Every word in the data below belongs in your copy, exactly as given; the pictures do not.

Saved entries -
________________

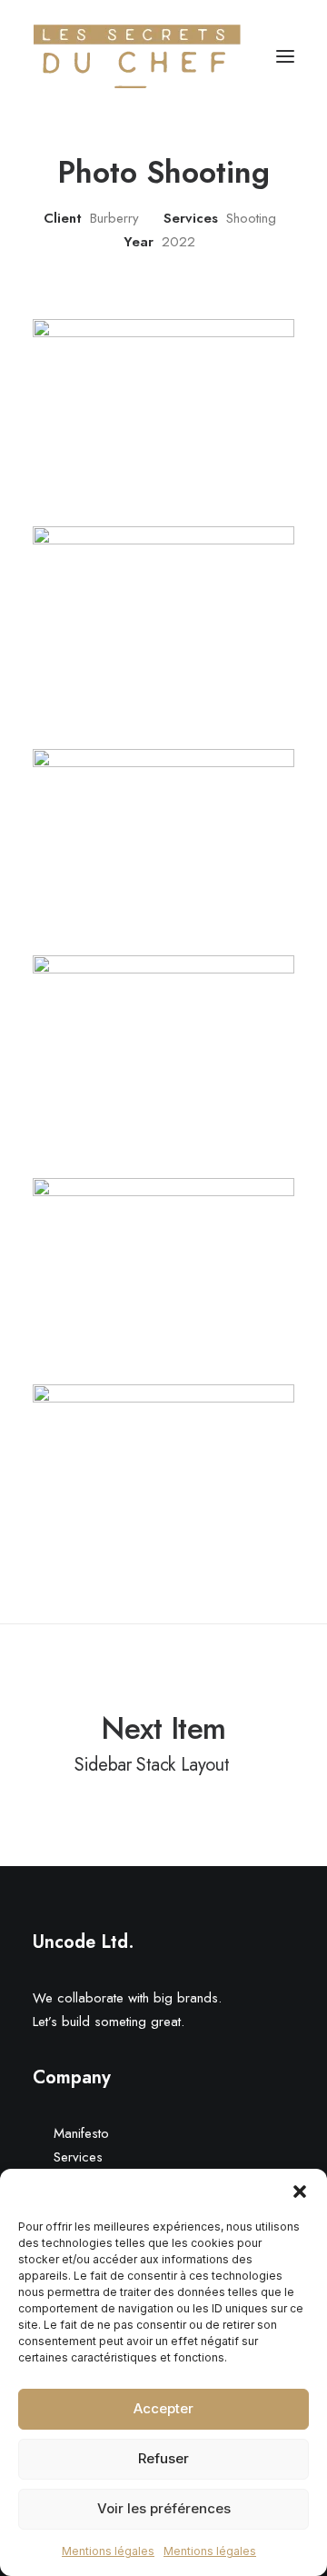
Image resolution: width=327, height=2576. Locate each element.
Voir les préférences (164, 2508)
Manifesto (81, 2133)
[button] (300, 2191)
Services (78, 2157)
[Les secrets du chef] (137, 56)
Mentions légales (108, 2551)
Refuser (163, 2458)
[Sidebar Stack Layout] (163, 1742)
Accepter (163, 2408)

________________

Result of this task -
Image resolution: width=327, height=2576. Locate each element.
Voir les préférences (164, 2508)
Manifesto (81, 2133)
[button] (300, 2191)
Services (78, 2157)
[Les secrets du chef] (137, 56)
Mentions légales (108, 2551)
Refuser (163, 2458)
[Sidebar Stack Layout] (163, 1742)
Accepter (163, 2408)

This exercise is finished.